Wt

With github wt 4.0.5-31-ga05a7c5d, applications with websockets enabled (with or without the default per-message compression) can encounter corrupt request contents for clients that send multi-fragment ws13 messages. In particular, this issue has been observed with Chromium 72 and a test application that generates a large client request (170K+).

The issue appears to affect non-final message fragments (frames) when additional data is available at the time parseWebSocketMessage is called. In that case, the last buffer of payload in the non-final frame is not processed, resulting in corruption of the queryString as seen by CgiParser. The corruption is more obvious when compression is enabled.

To drive the issue for testing:

1. Use the test program and configuration instructions on issue #7034.

1. Apply the patch attached to #7034 (otherwise that issue will mask this one).
   
2. Invoke gdb, similar to following:

gdb ---args ./test_program.wt ---max-memory-request-size=512000 ---http-address=0.0.0.0 ---http-port=8080 -c wt_config.xml ---docroot=. ---deploy-path=/test ---gdb

start
b RequestParser.C:717 if state != Request::Complete
command 2
p end-begin
p dataEnd-dataBegin
end
run

Visit http://localhost:8080 with Chromium 72 browser

gdb should stop at breakpoint 2, the first value (end-begin) should be 0. Enter "c" to continue and the page should display as expected with all tableviews on row 400.

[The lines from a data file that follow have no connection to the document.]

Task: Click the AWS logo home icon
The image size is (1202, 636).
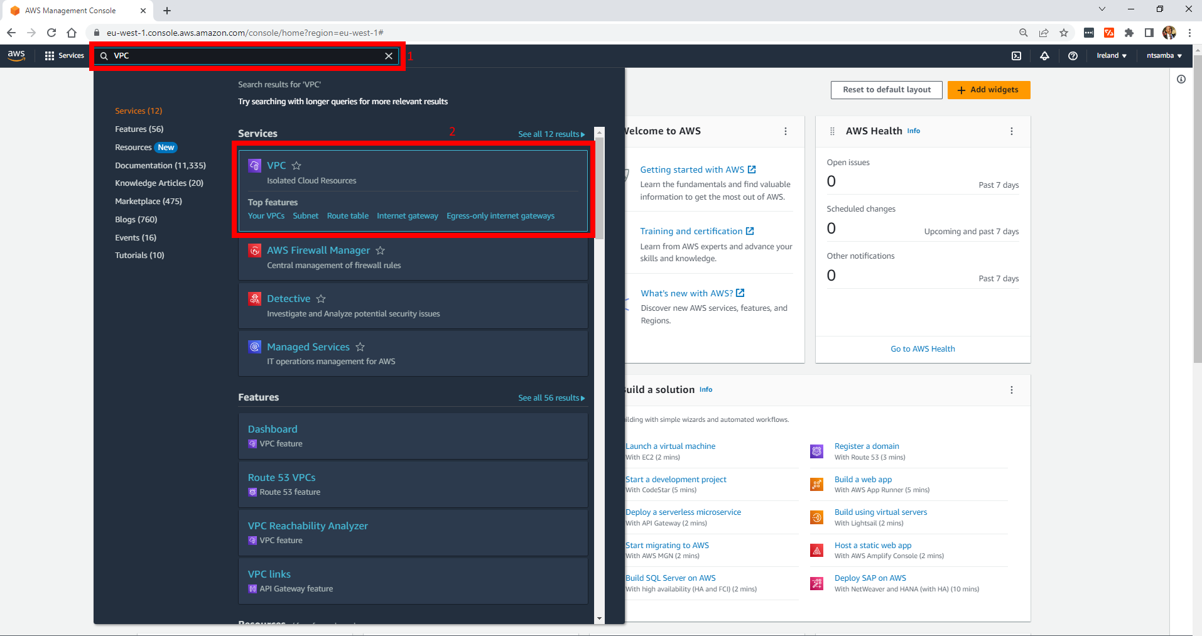Action: [x=16, y=55]
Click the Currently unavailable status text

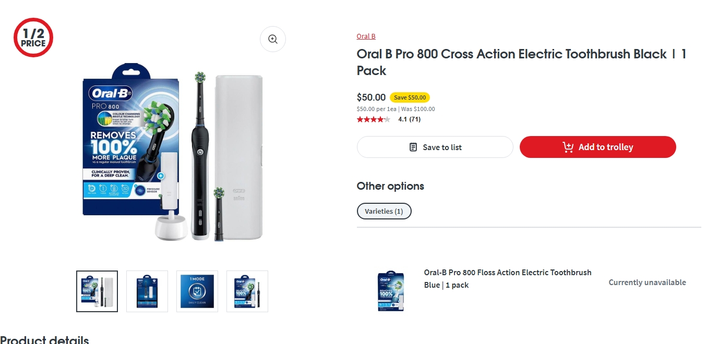click(x=647, y=282)
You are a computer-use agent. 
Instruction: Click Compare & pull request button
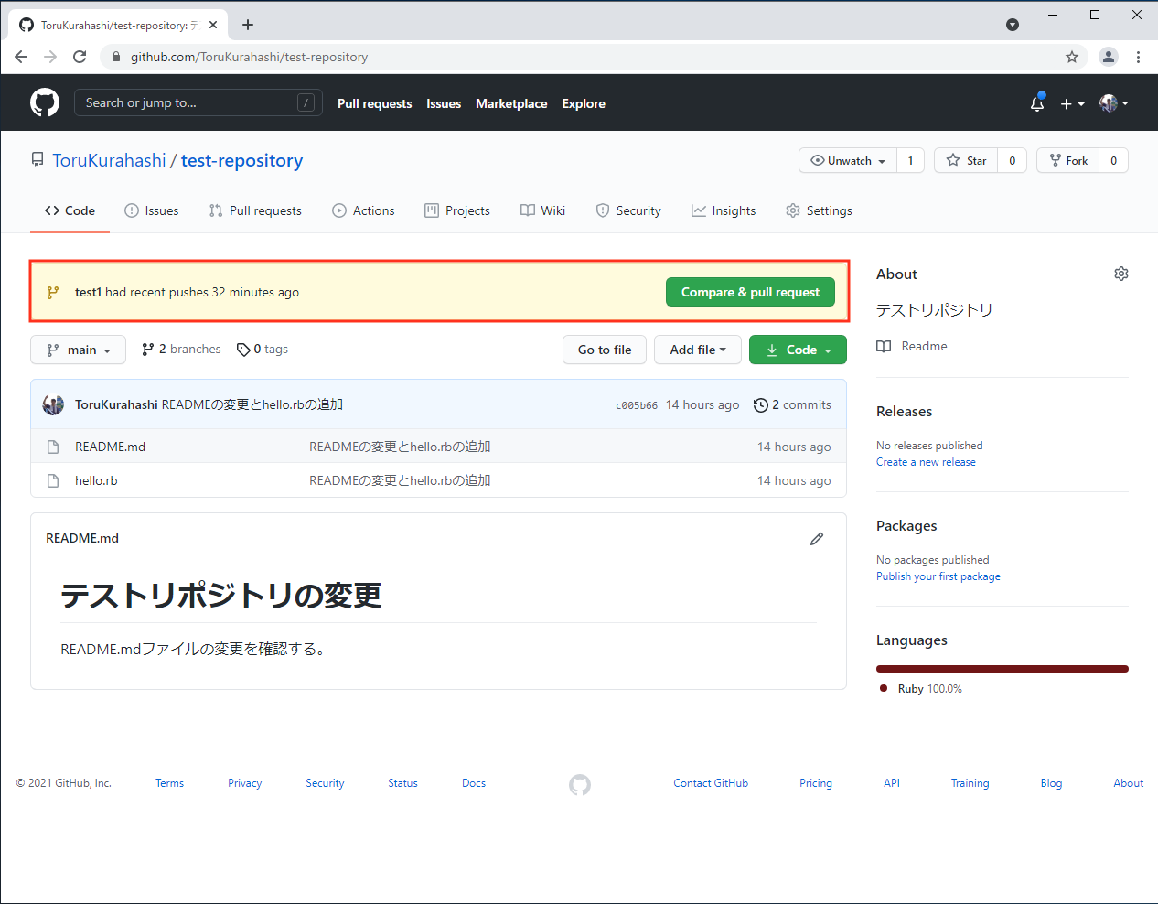(x=750, y=292)
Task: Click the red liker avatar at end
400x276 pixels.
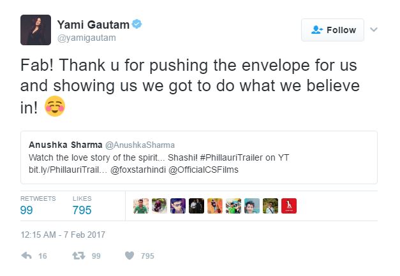Action: click(289, 206)
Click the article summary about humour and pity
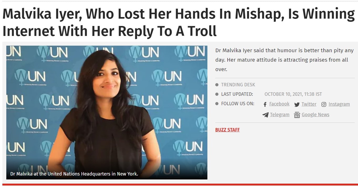Viewport: 358px width, 186px height. tap(284, 60)
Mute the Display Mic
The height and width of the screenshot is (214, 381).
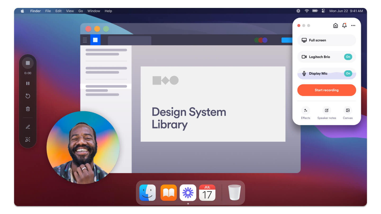pos(348,73)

To drive the failure, add a breakpoint so that more input will be available at the call to parseWebSocketMessage:

ctrl-c to enter gdb
b Connection.C:455
run

The browser should refresh. Type "c" to continue each time gdb pauses at Connection.C:455 (less than 10 times, typically)

When gdb stops at RequestParser.C:717 (breakpoint 2), it should display two numbers. The first value (end-begin) should be non-zero. This indicates that the problem case has been hit. The second number (dataEnd-dataBegin) is the number of bytes of compressed data that will not get processed. Type "c" to continue and the browser should fail to display the expected output. Enabling debug output, the corruption should be visible in queryString (can also compare against frames captured with network tab in chromium developer tools).

Two patch files are attached:

0002-Process-last-payload-fragment-in-ws13-continuation.patch attempts to address this issue and is meant to be applied on top of 0001-Log-better-info-on-websocket-connect-fail-and-kill.patch from issue #7034. It contains block comments with additional information. The patch has only been lightly tested --- with this test application --- so it would benefit from additional review and testing.

0003-Optional-debugging-code.patch contains some optional debugging code that I found helpful while tracking this issue. It is probably too verbose for other purposes.

If I can provide further information, or if you have trouble reproducing the issue, please let me know.